Anna admits to having wanted to run off and join Mother Teresa as a young girl, but she is certainly not naive in her world view. While the Zegna Group is doing its bit to make the fashion industry more sustainable, she is well aware that there is plenty of work to be done at the grass-roots level, among people who have probably never heard of the company and its gorgeous garments.

The night before, on May Day, rioters took to central Milan rallying in part against Expo 2015. “They destroyed not just the windows of banks, but also the trees and flowers that people had put in front of their shops to create a beautiful city,” says Zegna. “And when they interview these people and ask them: ‘What is your dream?’, they say: ‘To destroy everything’. This is what makes me sad.
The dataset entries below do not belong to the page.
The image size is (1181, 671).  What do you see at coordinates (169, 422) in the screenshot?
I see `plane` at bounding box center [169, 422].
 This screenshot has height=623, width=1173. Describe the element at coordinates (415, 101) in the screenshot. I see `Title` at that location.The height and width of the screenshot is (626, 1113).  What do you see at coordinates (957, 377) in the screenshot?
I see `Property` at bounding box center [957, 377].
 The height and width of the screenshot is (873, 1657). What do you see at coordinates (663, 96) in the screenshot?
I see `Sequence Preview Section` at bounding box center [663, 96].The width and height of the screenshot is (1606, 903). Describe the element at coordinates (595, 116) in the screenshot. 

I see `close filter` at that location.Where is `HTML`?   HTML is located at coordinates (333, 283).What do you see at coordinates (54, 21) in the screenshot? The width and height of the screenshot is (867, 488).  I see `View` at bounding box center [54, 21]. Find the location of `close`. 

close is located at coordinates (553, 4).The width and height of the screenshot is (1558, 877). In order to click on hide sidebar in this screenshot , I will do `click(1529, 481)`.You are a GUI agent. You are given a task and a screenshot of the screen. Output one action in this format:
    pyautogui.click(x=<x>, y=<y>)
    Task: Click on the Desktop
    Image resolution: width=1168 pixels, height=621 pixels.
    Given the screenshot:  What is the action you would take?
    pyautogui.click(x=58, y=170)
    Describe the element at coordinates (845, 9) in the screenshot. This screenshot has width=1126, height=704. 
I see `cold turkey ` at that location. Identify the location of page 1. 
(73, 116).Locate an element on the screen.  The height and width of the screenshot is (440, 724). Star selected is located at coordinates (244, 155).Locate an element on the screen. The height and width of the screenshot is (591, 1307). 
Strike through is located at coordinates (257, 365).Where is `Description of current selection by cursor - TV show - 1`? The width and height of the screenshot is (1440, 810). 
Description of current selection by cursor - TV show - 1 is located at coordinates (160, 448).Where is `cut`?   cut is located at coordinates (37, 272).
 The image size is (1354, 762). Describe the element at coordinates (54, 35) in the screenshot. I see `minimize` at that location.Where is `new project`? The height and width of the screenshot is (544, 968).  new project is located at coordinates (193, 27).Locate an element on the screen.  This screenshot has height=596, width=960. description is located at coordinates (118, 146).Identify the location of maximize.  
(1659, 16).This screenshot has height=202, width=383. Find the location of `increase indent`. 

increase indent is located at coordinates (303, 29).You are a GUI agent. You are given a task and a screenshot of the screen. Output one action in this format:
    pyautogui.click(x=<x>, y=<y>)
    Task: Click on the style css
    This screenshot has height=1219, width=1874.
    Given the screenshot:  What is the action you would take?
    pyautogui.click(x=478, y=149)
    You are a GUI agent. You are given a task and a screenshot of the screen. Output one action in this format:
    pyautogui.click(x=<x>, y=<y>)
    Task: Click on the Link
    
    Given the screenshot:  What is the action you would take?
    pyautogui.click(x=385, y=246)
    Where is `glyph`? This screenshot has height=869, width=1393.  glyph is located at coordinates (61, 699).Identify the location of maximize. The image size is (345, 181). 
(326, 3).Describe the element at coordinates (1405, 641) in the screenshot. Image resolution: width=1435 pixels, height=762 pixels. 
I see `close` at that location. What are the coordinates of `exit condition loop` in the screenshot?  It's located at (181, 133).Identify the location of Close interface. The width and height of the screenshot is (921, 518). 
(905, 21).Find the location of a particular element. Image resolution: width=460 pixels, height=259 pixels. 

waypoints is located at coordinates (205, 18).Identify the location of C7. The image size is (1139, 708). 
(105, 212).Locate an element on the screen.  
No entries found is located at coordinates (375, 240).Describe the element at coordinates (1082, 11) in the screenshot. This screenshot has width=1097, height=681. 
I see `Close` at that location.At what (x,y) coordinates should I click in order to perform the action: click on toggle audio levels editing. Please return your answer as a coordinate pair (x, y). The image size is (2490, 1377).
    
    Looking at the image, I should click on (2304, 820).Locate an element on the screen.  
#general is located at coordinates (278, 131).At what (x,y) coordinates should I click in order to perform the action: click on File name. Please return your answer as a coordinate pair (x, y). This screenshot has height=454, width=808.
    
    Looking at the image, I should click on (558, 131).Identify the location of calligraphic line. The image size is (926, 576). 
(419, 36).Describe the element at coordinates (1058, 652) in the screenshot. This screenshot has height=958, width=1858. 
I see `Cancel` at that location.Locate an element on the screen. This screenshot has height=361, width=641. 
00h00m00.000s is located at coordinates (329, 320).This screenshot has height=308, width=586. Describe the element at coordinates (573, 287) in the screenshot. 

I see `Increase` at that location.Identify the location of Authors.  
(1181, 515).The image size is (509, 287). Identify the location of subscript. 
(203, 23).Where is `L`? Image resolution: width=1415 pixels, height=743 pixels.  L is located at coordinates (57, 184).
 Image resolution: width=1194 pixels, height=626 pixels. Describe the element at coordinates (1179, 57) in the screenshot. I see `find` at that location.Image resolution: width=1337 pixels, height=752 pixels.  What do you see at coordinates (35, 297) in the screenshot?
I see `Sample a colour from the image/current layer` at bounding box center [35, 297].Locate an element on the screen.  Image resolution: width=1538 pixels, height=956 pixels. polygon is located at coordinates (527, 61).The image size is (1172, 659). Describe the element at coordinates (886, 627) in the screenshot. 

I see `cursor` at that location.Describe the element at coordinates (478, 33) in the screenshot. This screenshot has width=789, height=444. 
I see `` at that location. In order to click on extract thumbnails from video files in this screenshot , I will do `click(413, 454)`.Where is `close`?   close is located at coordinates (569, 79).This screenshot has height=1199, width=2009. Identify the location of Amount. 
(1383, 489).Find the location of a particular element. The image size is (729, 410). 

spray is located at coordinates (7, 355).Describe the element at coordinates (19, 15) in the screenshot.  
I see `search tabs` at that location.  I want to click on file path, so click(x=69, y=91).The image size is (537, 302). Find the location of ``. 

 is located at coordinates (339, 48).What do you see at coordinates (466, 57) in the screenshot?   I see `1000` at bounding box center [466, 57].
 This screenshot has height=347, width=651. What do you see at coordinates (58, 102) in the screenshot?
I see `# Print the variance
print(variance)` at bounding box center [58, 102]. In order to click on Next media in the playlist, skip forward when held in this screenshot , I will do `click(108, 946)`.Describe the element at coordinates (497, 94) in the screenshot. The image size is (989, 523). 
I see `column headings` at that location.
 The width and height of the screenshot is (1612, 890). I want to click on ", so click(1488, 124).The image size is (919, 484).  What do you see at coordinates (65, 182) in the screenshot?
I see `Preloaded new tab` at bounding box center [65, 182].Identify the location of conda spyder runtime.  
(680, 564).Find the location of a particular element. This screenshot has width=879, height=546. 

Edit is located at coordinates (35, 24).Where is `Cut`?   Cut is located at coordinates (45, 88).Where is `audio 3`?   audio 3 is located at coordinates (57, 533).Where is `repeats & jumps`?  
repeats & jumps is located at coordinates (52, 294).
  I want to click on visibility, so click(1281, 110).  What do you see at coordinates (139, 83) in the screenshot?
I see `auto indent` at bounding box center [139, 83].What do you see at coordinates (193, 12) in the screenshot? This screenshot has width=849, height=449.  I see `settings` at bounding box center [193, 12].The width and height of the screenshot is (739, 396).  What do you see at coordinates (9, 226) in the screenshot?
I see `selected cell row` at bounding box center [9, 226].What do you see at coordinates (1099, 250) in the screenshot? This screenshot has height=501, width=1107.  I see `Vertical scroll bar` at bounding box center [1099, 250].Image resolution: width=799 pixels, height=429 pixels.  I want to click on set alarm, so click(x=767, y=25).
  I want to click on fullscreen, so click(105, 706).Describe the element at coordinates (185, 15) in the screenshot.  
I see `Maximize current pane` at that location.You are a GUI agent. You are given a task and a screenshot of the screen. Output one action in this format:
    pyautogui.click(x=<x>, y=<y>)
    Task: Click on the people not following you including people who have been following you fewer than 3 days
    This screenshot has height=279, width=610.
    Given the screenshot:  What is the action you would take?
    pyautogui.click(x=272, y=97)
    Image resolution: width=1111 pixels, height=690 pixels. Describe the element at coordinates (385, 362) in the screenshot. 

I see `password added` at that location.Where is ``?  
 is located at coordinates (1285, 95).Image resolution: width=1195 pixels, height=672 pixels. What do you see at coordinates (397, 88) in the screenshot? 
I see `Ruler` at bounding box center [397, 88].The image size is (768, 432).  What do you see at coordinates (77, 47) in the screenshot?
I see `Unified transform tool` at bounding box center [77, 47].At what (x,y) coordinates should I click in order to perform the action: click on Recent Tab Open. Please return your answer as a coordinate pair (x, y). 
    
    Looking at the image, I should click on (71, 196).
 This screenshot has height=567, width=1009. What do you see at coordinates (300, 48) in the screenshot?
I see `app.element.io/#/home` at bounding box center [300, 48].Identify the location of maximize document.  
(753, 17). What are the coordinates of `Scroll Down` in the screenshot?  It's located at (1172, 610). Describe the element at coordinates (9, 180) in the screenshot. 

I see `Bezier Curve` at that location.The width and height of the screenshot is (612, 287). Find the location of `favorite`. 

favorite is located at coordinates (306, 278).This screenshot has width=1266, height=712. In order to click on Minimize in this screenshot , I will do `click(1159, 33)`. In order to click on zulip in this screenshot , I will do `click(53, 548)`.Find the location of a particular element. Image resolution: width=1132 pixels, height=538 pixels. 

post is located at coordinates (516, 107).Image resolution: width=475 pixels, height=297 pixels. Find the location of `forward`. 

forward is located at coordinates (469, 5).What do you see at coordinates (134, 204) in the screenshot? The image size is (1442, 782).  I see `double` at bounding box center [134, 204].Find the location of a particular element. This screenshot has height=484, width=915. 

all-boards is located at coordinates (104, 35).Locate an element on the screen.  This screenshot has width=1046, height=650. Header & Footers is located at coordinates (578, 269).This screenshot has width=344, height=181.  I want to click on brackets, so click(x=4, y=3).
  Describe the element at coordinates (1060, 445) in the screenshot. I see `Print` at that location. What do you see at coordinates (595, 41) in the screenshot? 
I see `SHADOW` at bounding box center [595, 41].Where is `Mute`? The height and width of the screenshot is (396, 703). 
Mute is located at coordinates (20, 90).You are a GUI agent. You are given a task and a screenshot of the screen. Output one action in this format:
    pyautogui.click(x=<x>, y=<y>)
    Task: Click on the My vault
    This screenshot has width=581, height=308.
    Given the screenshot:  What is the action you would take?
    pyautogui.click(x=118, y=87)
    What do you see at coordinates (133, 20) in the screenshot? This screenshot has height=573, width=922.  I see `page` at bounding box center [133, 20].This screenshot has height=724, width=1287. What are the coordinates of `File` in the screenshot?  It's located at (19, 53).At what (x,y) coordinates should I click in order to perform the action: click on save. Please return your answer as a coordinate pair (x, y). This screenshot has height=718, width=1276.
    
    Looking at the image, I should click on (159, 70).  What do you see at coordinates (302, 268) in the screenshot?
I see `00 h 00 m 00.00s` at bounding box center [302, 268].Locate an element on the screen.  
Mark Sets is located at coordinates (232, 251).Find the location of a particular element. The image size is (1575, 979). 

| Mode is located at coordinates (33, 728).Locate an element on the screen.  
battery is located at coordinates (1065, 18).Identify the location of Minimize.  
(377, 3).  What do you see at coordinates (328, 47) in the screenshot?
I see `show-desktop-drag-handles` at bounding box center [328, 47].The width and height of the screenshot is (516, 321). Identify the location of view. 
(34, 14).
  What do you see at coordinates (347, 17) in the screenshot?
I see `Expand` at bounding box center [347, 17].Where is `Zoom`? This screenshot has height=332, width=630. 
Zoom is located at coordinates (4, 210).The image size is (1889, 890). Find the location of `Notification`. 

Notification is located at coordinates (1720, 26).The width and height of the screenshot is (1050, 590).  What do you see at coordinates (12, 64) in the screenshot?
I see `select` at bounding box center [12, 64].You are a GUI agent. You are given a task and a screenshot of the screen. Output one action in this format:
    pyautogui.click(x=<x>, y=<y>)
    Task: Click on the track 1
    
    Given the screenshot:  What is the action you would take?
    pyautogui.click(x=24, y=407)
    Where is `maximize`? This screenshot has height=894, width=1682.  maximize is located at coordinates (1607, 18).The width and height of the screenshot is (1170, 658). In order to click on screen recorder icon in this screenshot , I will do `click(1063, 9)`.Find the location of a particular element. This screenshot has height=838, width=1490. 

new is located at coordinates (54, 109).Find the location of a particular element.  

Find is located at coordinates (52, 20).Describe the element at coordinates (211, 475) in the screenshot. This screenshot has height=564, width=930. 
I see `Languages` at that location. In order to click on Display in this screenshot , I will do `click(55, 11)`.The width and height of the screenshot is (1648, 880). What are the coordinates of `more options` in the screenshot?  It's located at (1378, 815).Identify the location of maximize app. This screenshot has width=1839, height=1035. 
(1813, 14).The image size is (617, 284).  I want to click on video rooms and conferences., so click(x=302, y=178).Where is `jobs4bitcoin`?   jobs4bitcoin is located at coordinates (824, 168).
There is so much to do before we even get to the issue of aware consumption.

“What really makes me suffer is how the world is being divided by a lack of respect for other peoples’ values. Because these people in societies that do not respect human life and my beliefs and your beliefs, what is the world of tomorrow that they are building? What is the message that they are trying to convey to their children?”

Of course, there is also the small matter of selling suits. How, if at all, does Zegna’s ethical approach affect customers? “You don’t just buy a suit; you buy a mindset,” Zegna retorts, as firm and on point as ever.